◆ List of tasks:
**a.** List the safety-critical areas that the text on avionics and embedded systems names as places where embedded systems have become increasingly important.
**b.** Extend the text on avionics and embedded systems from its final sentence.

A configuration approach for IMA systems

In this paper, we focus on system configurations of Integrated Modular Avionics (IMA) systems and present a novel approach for their calculation. We consider IMA systems based on ASAAC standards (STANAG 4626, EN 4660). These systems are modelled, by means of blueprints, using the SAE standardised modelling and analysis language AADL. For the calculation of system configurations, the required data is gathered from the system model and is transformed into a SAT modulo theory (SMT) formula. This formula includes a set of user input parameters, which steer the resource allocation. All feasible solutions satisfy the schedulability by a given set of scheduling schemes. The as schedulable considered configurations serve in choosing the final system configuration, for which a set of possible valid reconfigurations is calculated. To facilitate more compact allocations and increase the quality of (re-)configurations, we consider system modes. Both the chosen configuration and its corresponding reconfigurations are stored in the AADL system model, making all necessary data available within the same developing environment.

New challenges in the development of critical embedded systems: an aeromotive perspective

During the last decades, embedded systems have become increasingly important in highly safety-critical areas such as power plants, medical equipment, cars, and aeroplanes. The automotive and avionics domains are prominent examples of classical engineering disciplines where conflicts between costs, short product cycles and legal requirements concerning dependability, robustness, security, carbon footprint and spatial demands have become a pressing problem.

Collected data:

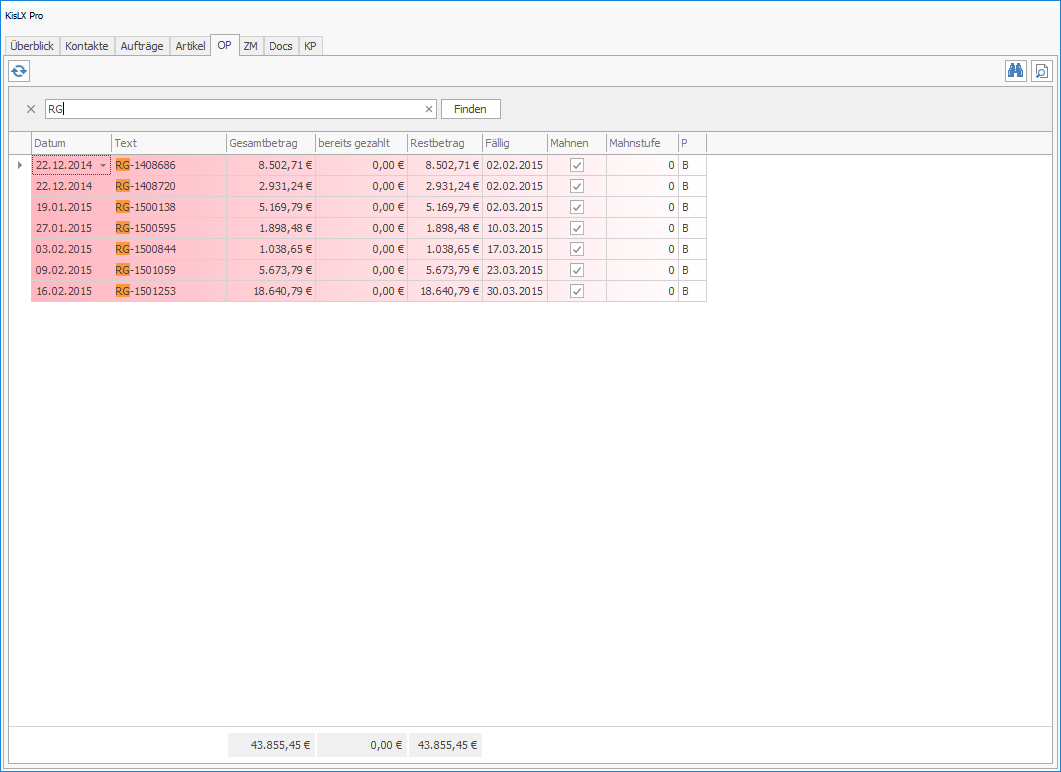The width and height of the screenshot is (1061, 772).
Task: Toggle Mahnen checkbox for RG-1500138
Action: coord(577,207)
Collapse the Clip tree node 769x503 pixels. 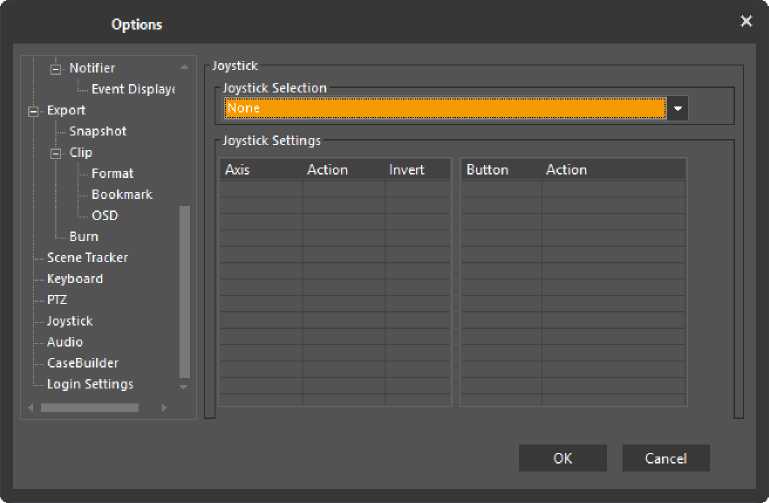(x=56, y=153)
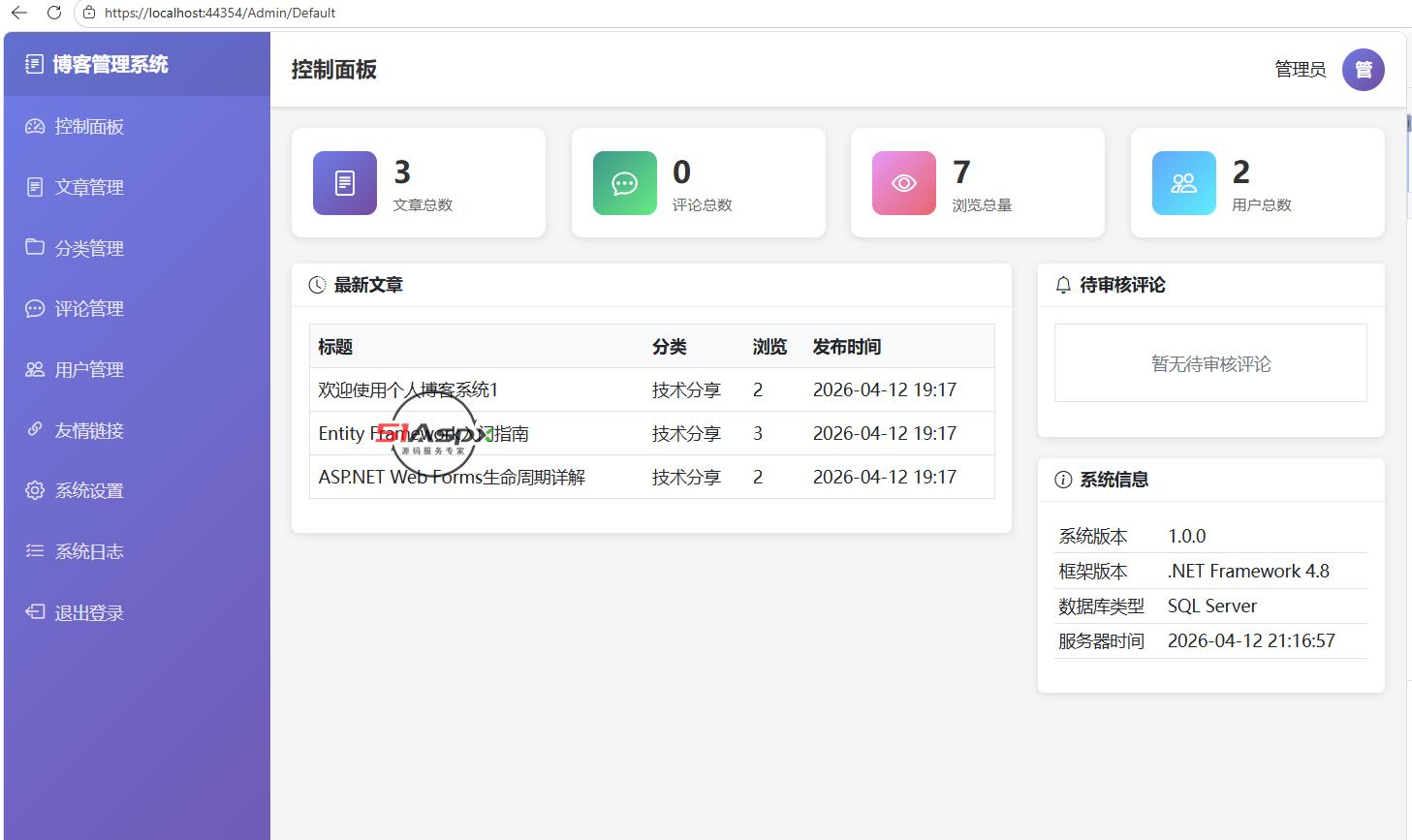1412x840 pixels.
Task: Click the browser back arrow
Action: [x=19, y=13]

◆ Answers for the tasks:
**a.** power plants, medical equipment, cars, aeroplanes

**b.**
Towards Resource Consumption-Aware Programming

In order to check the fulfilment of non-functional requirements at an early system design and development stage, we provide a framework that facilitates the combination of platform-independent and platform-specific information in a query-based manner to calculate estimates for the resource consumption of the software under investigation at fine grained levels of code. Based on an already optimised intermediate representation of the source code, using a testing infrastructure for C code, we count the occurrence of instructions during program executions in a platform-independent manner. These instruction counters can be determined at program or function level. By combining these counters with cost information of a hardware platform we can provide resource consumption estimates. This allows the software developer to tailor the code steadily towards the non-functional characteristics of the software.

Data mining meets system modelling

Motivated by the system management concept of Integrated Modular Avionics (IMA), where the system is manually divided into a hierarchical structure of clusters of closely related system components, so called integration areas, we introduce a data mining-based approach to automatically calculate such integration areas or clusters. Thus, facilitating the modelling process by clustering software components with dense intercommunication, achieving in this way a reduced off-board intercommunication, once the software is mapped to the underlying hardware. Even though the idea emerged from the avionics domain, the proposed approach can be applied to other domains, e.g., automotive, as well.